BEGIN Selected passage
200th Anniversary Birkbeck Effects: Rob Martin, learning development tutor

Rob Martin was a Learning Development tutor and Disability Support Officer at Birkbeck. One of the students he supported, Ruth Ojadi, says: “When I began my studies at Birkbeck in 2015, I knew I’d experienced barriers to learning because of my disabilities but wasn’t necessarily aware of how my learning difficulties, disabilities and long-term health conditions affected me disproportionately. When I came to Birkbeck as a 29-year-old, not only did I know more about my various disabilities but also how my lived experiences had shaped me, making it far easier to verbalise them.  

“Birkbeck was the first university where Wellbeing and Disability Services made themselves known loud and proud from their Open Day through to the enrolment process. I knew where to go for support and that’s where I met Rob Martin. From the first meeting I had with Rob, I knew he was on the side of my success. I felt his passion as a Disability Support Officer and his best intentions for me as a student. Rob listened diligently and was able to identify and signpost the support that would best meet my needs.
END Selected passage
BEGIN Extracted data
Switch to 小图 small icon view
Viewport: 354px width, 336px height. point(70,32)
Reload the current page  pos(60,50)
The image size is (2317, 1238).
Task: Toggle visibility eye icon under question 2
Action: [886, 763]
END Extracted data
▶ [Work order] Update the piece on Rob Martin by reproducing everything from "Rob Martin was" down to "to verbalise them." with "barriers to learning" changed to "obstacles to learning".

▶ [Written solution]
Rob Martin was a Learning Development tutor and Disability Support Officer at Birkbeck. One of the students he supported, Ruth Ojadi, says: “When I began my studies at Birkbeck in 2015, I knew I’d experienced obstacles to learning because of my disabilities but wasn’t necessarily aware of how my learning difficulties, disabilities and long-term health conditions affected me disproportionately. When I came to Birkbeck as a 29-year-old, not only did I know more about my various disabilities but also how my lived experiences had shaped me, making it far easier to verbalise them.